We’ve compiled a list of all the journalist who have been in some way threatened, attacked or detained while reporting in Egypt.  When you put it all into one list, it is a rather large number in such a short period of time.  (UPDATED as of 2/4 – send us more stories if you get them)

APTN had their satellite dish agressively dismantled, leaving them and many other journalists who rely on their feed point no way to feed material.

 

ABC News international correspondent Christiane Amanpour said that on Wednesday her car was surrounded by men banging on the sides and windows, and a rock was thrown through the windshield, shattering glass on the occupants. They escaped without injury/ (wires)

Another CNN reporter, Hala Gorani, said she was shoved against a fence when demonstrators rode in on horses and camels, and feared she was going to get trampled/ (wires) 

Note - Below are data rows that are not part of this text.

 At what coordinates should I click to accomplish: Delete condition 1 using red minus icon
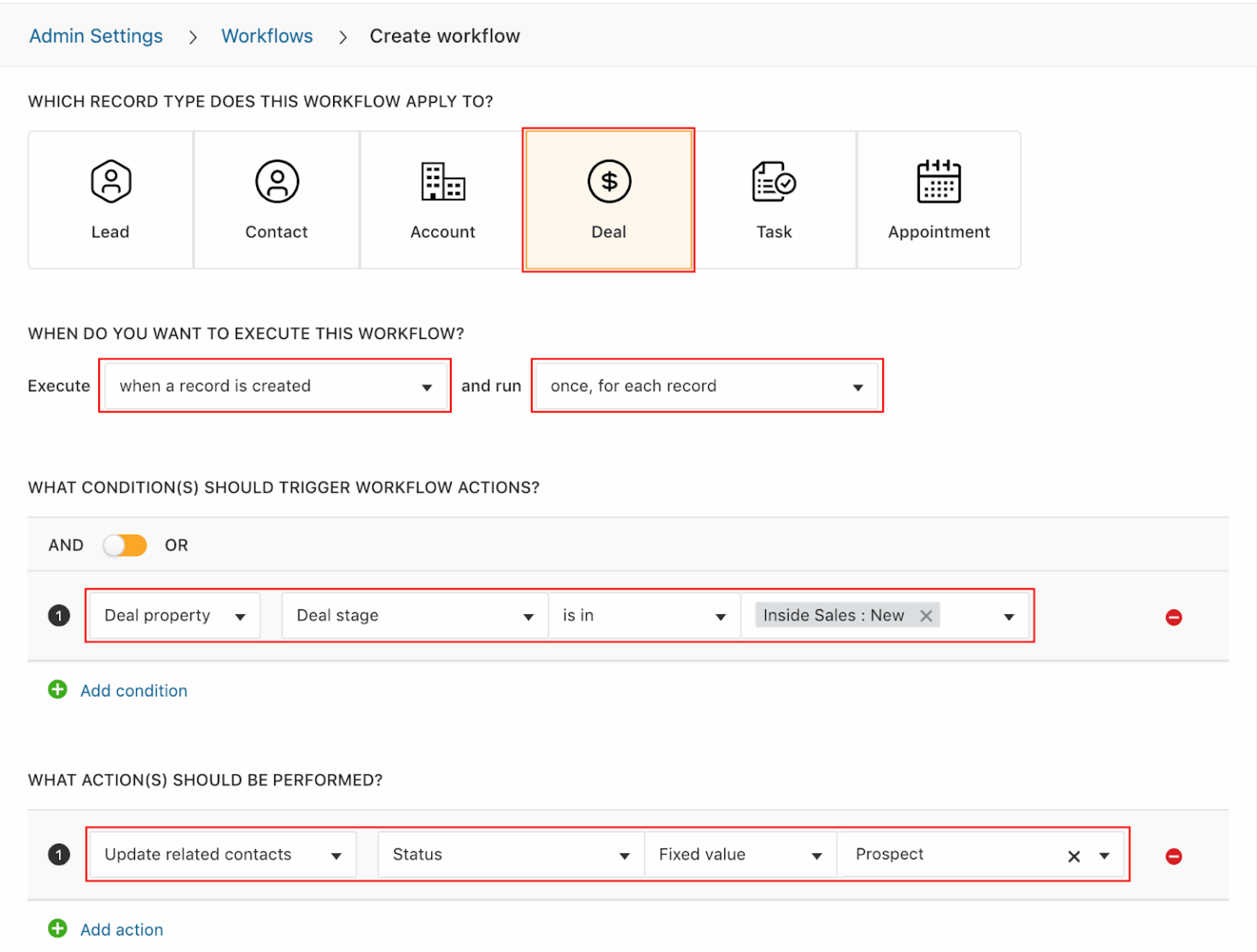coord(1174,617)
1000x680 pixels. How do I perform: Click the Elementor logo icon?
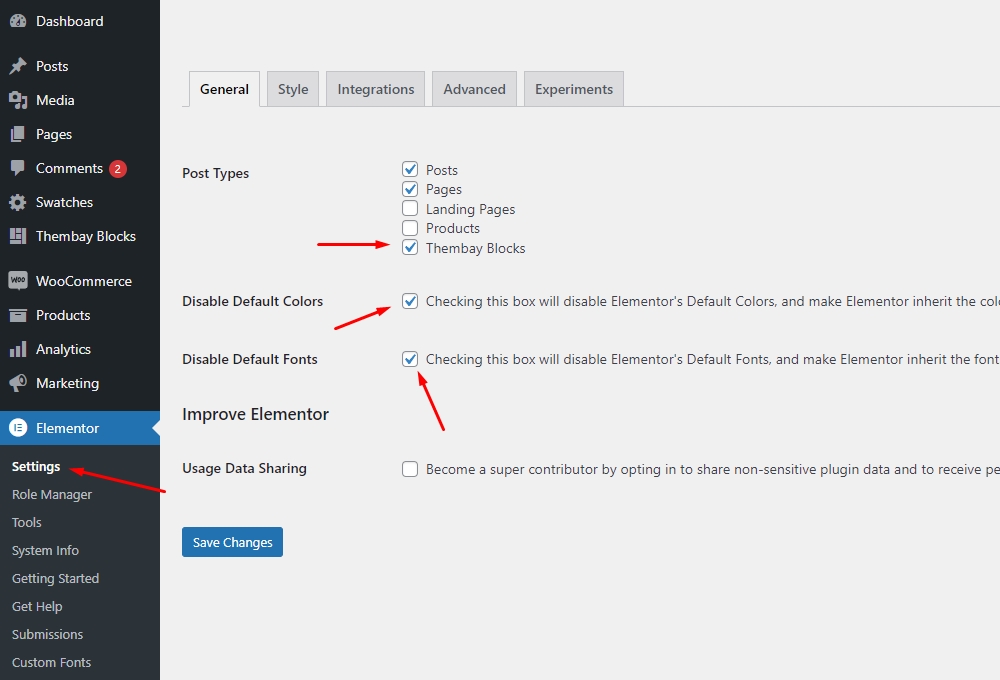pos(18,428)
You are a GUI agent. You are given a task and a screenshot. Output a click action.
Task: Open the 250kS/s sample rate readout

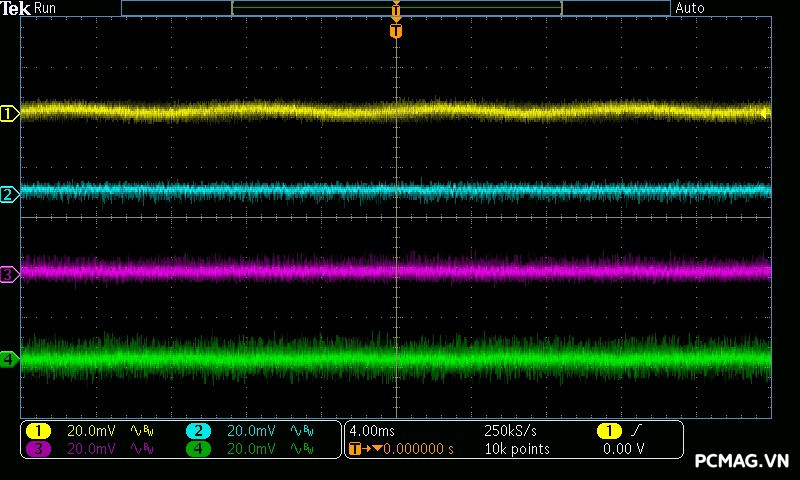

A group of angry Egyptian men carjacked an ABC News crew and threatened to behead them on Thursday in the latest and most menacing attack on foreign reporters trying to cover the anti-government uprising. Producer Brian Hartman, cameraman Akram Abi-hanna and two other ABC News employees / (link)

ABC/Bloomberg’s Lara Setrakian also attacked by protesters

CNN’s Anderson Cooper said he, a producer and camera operator were set upon by people who began punching them and trying to break their camera. Cooper and team were targeted again on Thursday. “Situation on ground in Egypt very tense,” Cooper tweeted Thursday. “Vehicle I was in attacked. My window smashed. All OK.” /  (wires)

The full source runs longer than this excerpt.